Problem to work on ▸ Recast the material below as a JSON list of strings, one string per line, from the line with "Describe the element" up to and including the line with "Identify the location". Skip blank lines and leave the pictures out.

Records supplied ▸
■ ■ ■ ■ ■
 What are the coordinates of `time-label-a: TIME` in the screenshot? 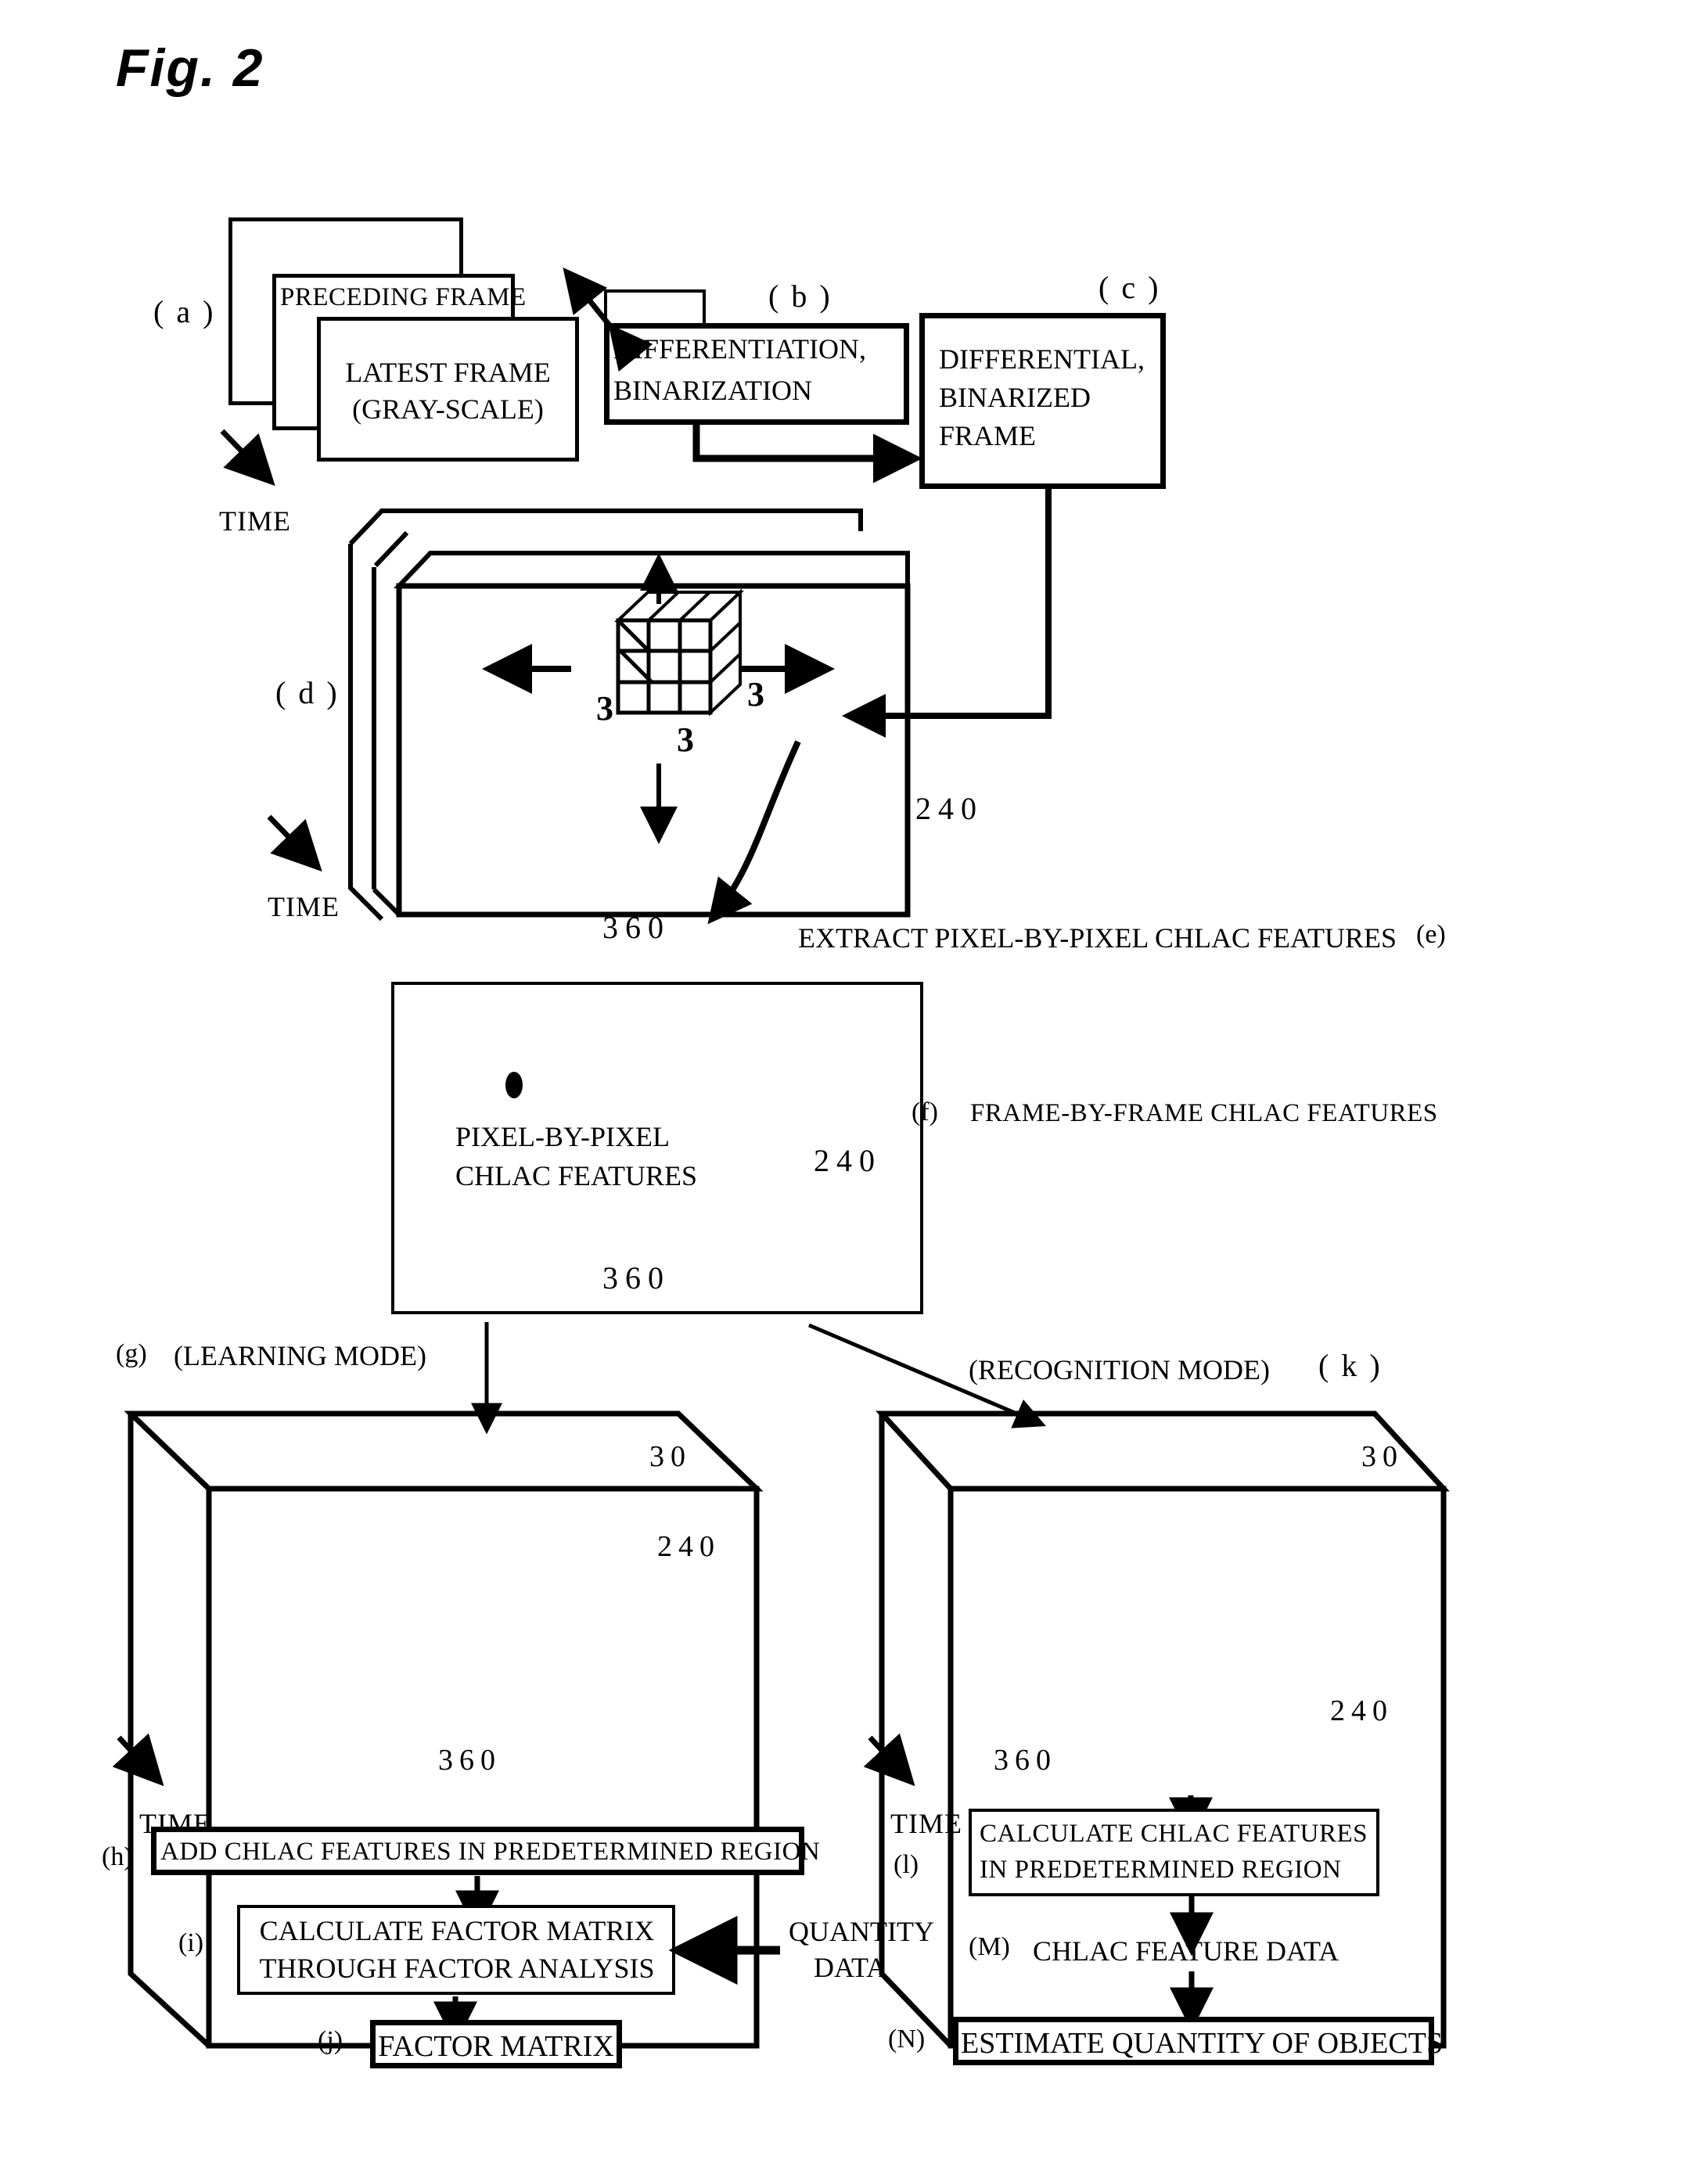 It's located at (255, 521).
■ ■ ■ ■ ■
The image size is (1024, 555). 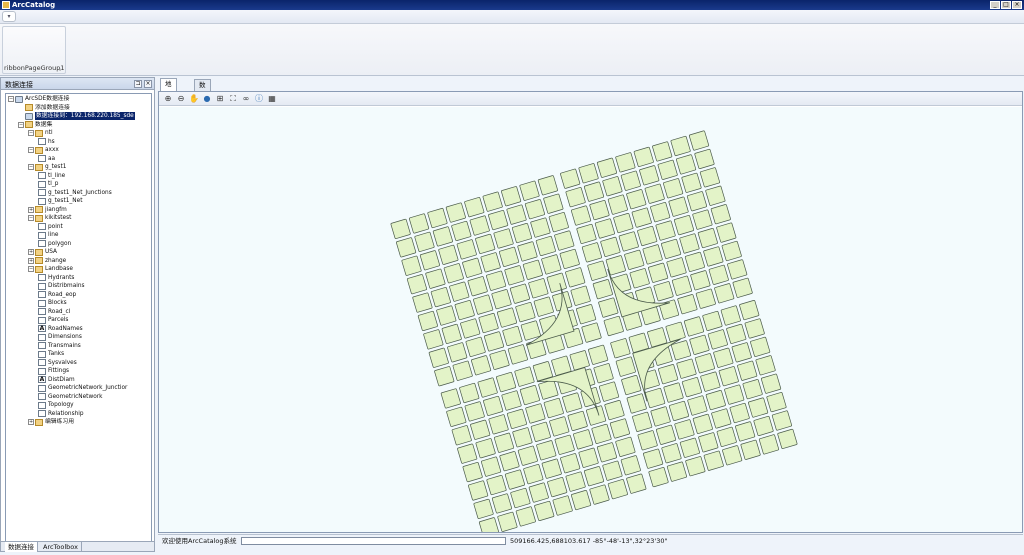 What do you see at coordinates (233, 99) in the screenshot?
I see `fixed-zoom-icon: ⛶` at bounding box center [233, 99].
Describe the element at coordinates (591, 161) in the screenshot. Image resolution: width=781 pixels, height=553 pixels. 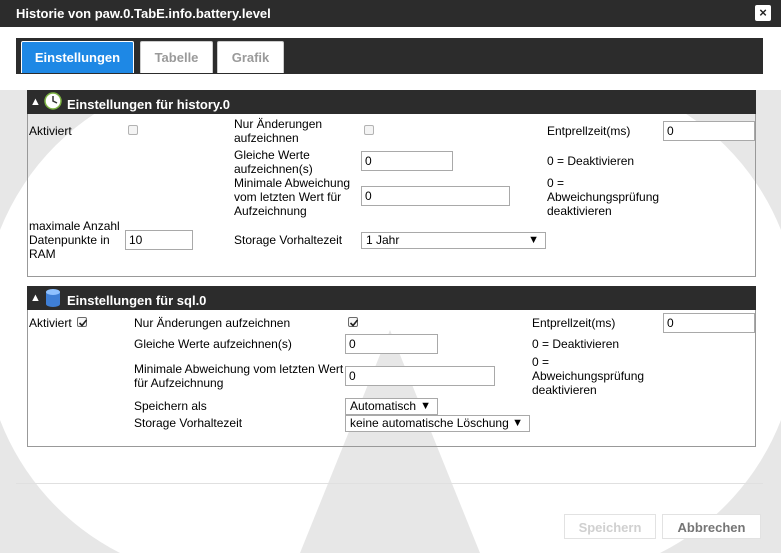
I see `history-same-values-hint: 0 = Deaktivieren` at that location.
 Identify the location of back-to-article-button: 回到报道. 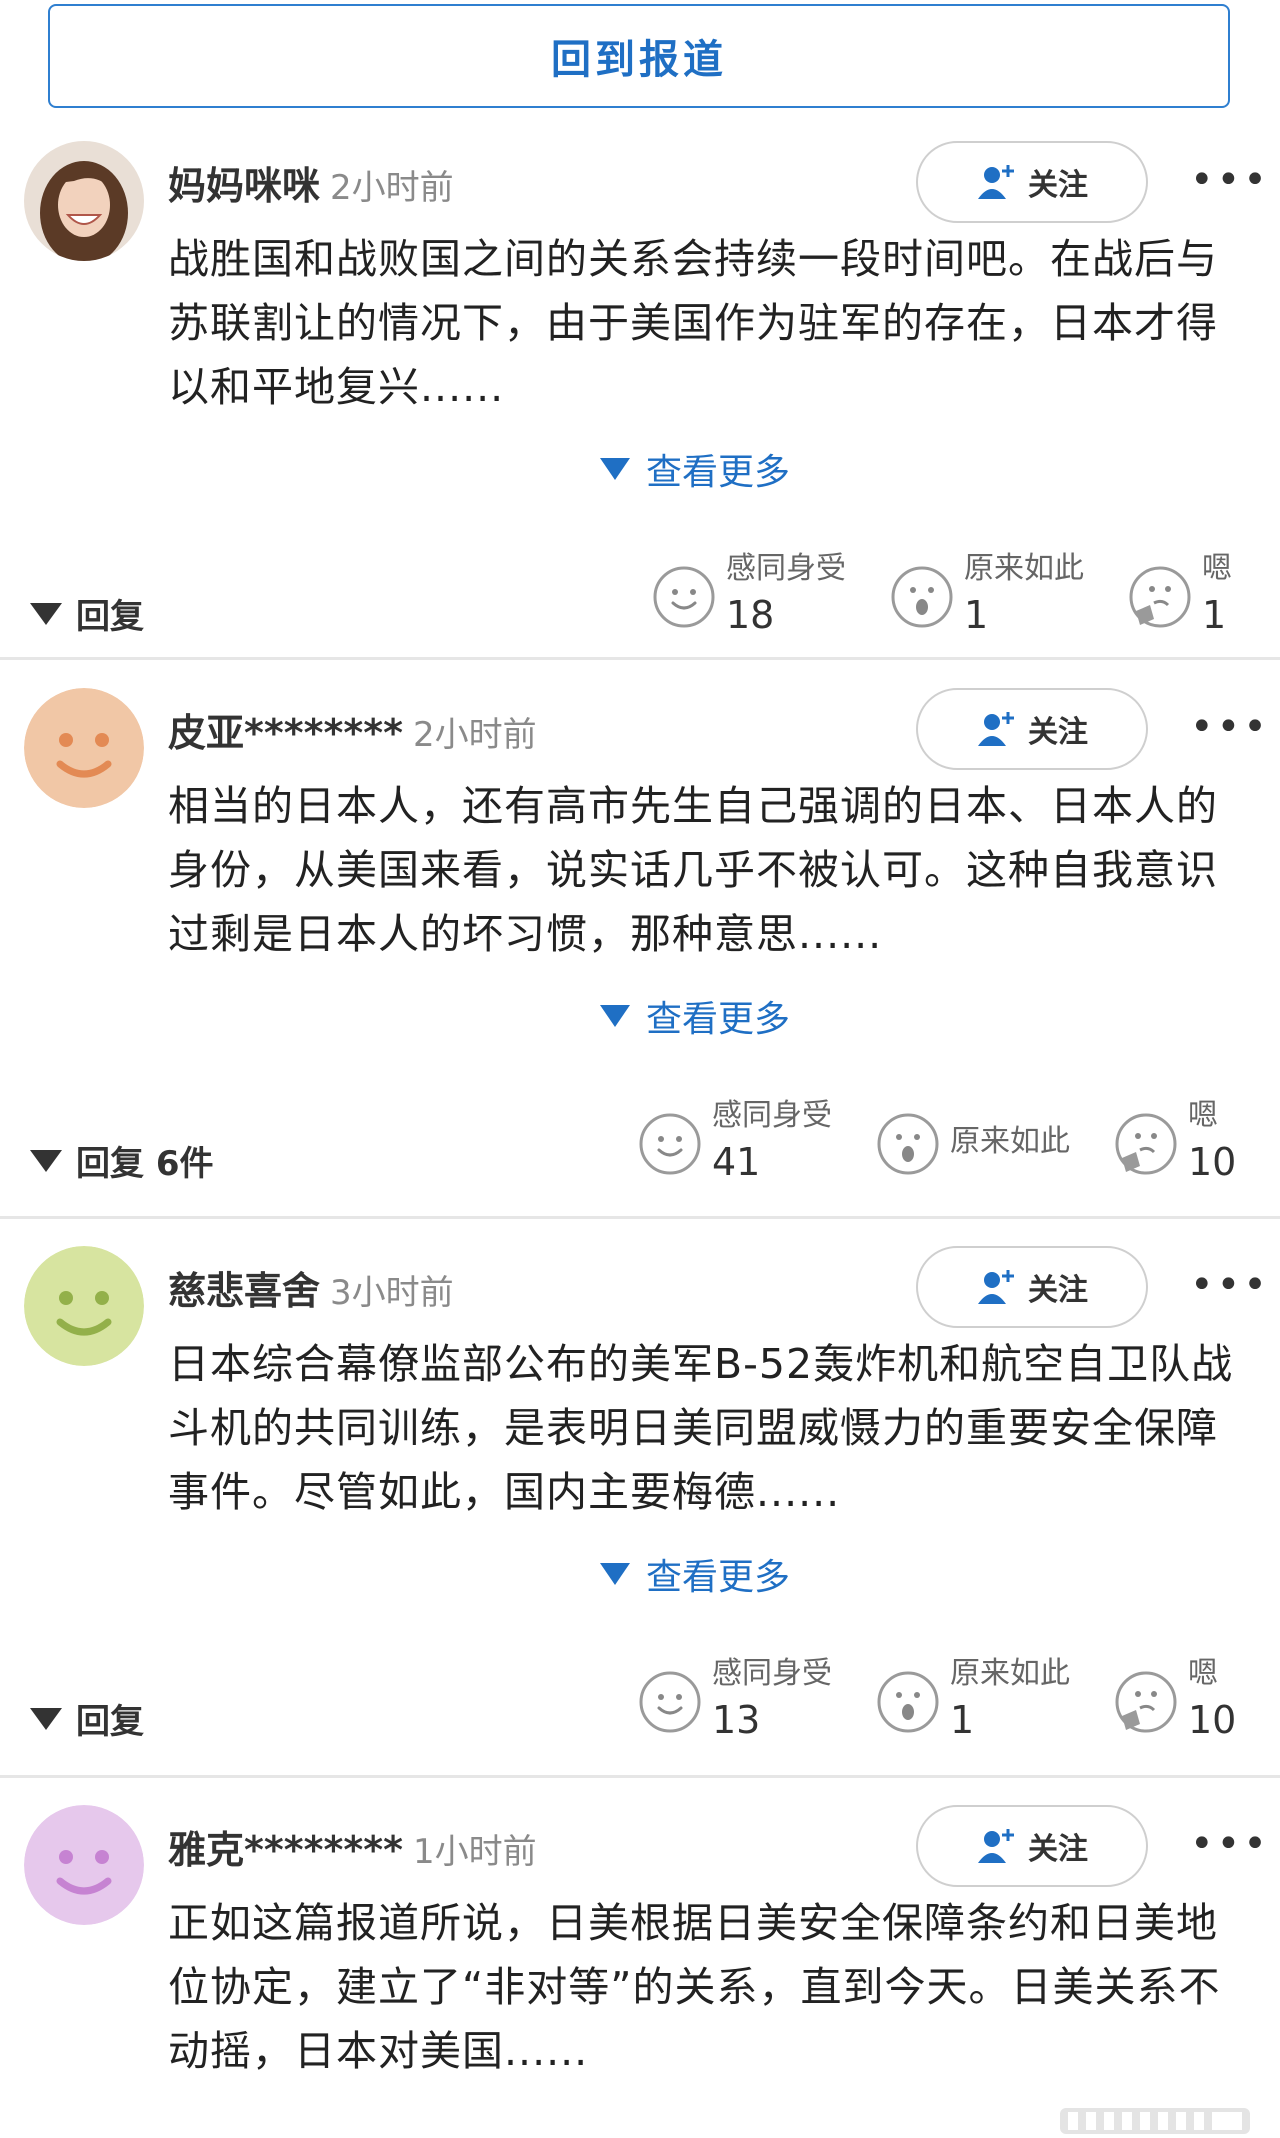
■ ■ ■ ■ ■
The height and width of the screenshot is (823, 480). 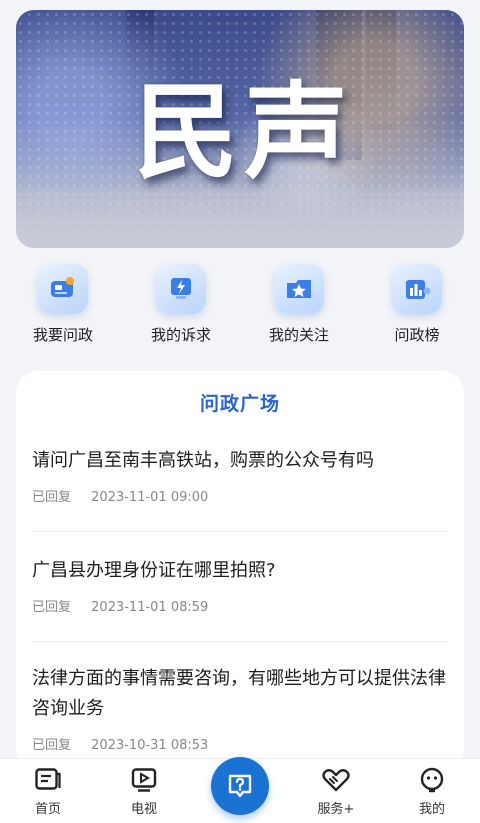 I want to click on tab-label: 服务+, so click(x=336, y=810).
■ ■ ■ ■ ■
Result of the exercise ▸
[
  "Describe the element at coordinates (591, 161) in the screenshot. Image resolution: width=781 pixels, height=553 pixels. ",
  "I see `history-same-values-hint: 0 = Deaktivieren` at that location.",
  " Identify the location of back-to-article-button: 回到报道. "
]